The Nvidia story should be clear by now: insane pricing and deceptive naming. There’s more to the 4000 series announcement, but this is the biggest part of it.
So how about AMD? There are a lot of people inhaling hopium, praying that AMD will release competitive cards at significantly lower prices. This would have a few objectively good benefits.
- AMD could gain a lot of market share
- AMD’s brand loyalty can improve
- It would cause Nvidia to lower prices or have difficulty selling 3000 series cards
Essentially, the ideal scenario is a repeat of what early Ryzen CPUs did to Intel. This would be good for AMD and for the PC market. AMD can repeat their gains in the CPU space against Nvidia, and consumers can finally afford video cards at more sane prices. It would also pressure Nvidia to be more competitive. There is also no rumour of AMD sitting on heaps of unsold 6000 series cards. Therefore, 7000 series products shouldn’t be competing with the 6000 series.
There’s a good reason why I consider this a dream though. The conservative side of me believes a repeat of the 6000 series is more likely: AMD prices their cards slightly below Nvidia with roughly equal performance. This maintains higher margins and doesn’t trigger Nvidia to lower prices and neutralize a price war. Even if market conditions are more favourable for lower prices and better competition, I’m not confident betting on the 7000 series to dominate this generation.
I really hope I’m wrong, it would be amazing to see affordable video cards again. Ultimately, what AMD does depends on what they want to go for: actually attempt to gain market share, or conservatively follow Nvidia pricing and disappoint the market. Extrapolating AMD’s recent behaviour leads to the underwhelming route.
What about Intel?
Instead of praying that AMD will save gamers, people should really be praying for Intel to save the market. Intel has many incentives to enter the GPU space; they have nothing to lose and would get access to the lucrative datacenter market. With three competitors, current prices would be harder to maintain.
Intel also has the money to brute force their way in.

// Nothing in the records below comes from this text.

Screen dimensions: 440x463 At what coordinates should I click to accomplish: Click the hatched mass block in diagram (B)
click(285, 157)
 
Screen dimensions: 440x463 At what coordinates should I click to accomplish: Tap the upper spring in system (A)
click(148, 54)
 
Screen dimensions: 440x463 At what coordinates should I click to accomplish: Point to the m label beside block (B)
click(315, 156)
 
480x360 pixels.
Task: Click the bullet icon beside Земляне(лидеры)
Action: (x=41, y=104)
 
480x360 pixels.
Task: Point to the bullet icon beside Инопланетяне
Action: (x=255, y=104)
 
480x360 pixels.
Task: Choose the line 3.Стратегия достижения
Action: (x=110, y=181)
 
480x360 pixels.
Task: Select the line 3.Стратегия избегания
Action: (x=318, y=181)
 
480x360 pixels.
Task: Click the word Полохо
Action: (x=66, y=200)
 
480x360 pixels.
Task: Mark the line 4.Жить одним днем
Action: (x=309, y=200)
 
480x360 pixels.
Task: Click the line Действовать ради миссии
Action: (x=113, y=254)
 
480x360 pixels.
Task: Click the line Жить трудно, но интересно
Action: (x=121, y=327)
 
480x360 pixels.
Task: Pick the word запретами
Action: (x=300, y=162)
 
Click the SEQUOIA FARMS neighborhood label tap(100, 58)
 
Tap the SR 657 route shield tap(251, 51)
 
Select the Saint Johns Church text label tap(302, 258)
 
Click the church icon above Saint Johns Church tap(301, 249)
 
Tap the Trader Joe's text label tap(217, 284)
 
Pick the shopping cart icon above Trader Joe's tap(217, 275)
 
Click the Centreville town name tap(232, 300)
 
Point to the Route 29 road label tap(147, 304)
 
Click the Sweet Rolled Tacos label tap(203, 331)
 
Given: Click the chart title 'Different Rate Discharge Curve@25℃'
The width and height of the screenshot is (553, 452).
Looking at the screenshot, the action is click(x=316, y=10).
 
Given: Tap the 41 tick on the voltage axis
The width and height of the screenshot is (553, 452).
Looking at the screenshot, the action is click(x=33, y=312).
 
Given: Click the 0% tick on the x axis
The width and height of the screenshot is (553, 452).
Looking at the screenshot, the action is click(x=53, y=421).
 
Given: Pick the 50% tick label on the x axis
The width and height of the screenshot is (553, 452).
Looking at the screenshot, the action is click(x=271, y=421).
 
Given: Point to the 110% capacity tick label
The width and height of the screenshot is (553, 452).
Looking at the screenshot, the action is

They have the cash to endure some attrition and even have their own fabs, which is an extremely valuable asset. If their R&D goes well, they could potentially turn their GPUs into a massive success.
Intel is starting from complete scratch; their first generation Arc cards have terrible drivers and are basically vapourware. However, the hardware does exist, the hope is not dead. Intel will have to fight on price initially to garner trust and loyalty, which is good for the consumer. The GPU market is just too profitable in the long run for Intel to already bail, and gamers benefit from their pursuit. Intel just has to persist for a few years until their software and hardware mature, and then they’ll get the money they’re after. Only then does the consumer GPU market have a real chance of becoming healthy again.
Praying
The DIY PC market is in uncertain territory. Performance gains are good, but pricing is unsustainably increasing. Intel’s entry into the GPU market has the potential to fix many problems, and that’s what people really need. If current pricing trends continue, the PC market might start losing a lot of buyers.
I’m still debating on upgrading with this generation’s hardware, but of course I will wait for details about RDNA3 and Raptor Lake first. In the worst case I’ll go with older hardware, but I also want to make this hardware leap as significant as possible. Nvidia’s pricing is an ominous foreshadow that I hope will be overturned, A market where a mid-range GPU alone costs as much as a console is a bad one.